El camino que se abre para las baterías de sodio para autos eléctricos es prometedor, aunque no exento de desafíos. En el corto plazo, su nicho natural serán los vehículos urbanos, flotas de reparto y autos de entrada de gama. En esos segmentos, la autonomía limitada es menos relevante que el costo y la robustez. A medida que se desarrollen nuevas generaciones de celdas y procesos de fabricación más eficientes, su densidad energética podría acercarse a la de las químicas de litio. De esa forma se podrá reducir la brecha de autonomía.

A nivel global, la diversificación de químicas es clave para un mercado de autos eléctricos en rápido crecimiento. Países sin acceso a litio podrían beneficiarse de una cadena de suministro basada en recursos más comunes. Así, disminuirá la presión sobre yacimientos sensibles y mitigando riesgos geopolíticos. Si CATL y otros fabricantes consolidan gigafactorías de sodio, la competencia también obligará a optimizar costos en las baterías de litio. Esto redundará en precios más accesibles para el consumidor.

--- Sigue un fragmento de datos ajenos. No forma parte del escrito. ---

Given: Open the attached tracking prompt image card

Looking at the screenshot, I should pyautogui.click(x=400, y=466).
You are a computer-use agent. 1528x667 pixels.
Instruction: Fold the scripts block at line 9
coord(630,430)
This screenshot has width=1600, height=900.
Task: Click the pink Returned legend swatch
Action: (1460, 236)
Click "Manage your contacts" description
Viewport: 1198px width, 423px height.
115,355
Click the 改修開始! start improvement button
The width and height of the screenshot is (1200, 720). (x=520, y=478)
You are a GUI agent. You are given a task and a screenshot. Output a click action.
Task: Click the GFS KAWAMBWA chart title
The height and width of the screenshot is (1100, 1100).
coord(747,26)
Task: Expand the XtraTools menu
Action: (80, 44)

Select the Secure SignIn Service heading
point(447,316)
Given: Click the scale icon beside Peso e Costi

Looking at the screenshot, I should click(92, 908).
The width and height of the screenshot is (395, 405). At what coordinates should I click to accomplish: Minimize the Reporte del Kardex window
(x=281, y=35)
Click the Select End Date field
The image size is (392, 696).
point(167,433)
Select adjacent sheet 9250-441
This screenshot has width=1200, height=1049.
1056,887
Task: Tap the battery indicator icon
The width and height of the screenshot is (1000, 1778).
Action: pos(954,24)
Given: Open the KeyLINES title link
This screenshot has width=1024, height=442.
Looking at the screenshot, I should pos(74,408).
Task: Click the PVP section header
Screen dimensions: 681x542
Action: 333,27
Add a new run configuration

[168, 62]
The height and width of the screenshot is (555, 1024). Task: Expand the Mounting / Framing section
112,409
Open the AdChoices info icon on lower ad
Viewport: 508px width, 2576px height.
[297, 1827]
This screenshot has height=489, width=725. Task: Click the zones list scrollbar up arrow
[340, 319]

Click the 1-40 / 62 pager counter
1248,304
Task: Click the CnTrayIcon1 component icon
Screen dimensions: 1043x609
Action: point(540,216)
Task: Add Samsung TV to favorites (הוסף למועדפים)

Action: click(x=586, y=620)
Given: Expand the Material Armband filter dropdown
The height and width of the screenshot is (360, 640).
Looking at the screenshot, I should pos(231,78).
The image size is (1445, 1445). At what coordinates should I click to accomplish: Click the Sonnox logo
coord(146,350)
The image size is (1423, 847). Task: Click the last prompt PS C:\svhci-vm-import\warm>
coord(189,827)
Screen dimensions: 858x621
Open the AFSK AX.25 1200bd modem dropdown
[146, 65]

En última instancia, la adopción masiva dependerá de factores como la mejora en la vida útil de los ciclos de carga, la expansión de la infraestructura de reciclaje y la confianza del mercado en esta química. Aunque el litio mantendrá su protagonismo en segmentos de alta autonomía, el sodio se perfila como una pieza estratégica para ampliar la movilidad eléctrica en mercados emergentes, flotas de transporte y regiones donde la reducción de costos y la seguridad del suministro sean determinantes.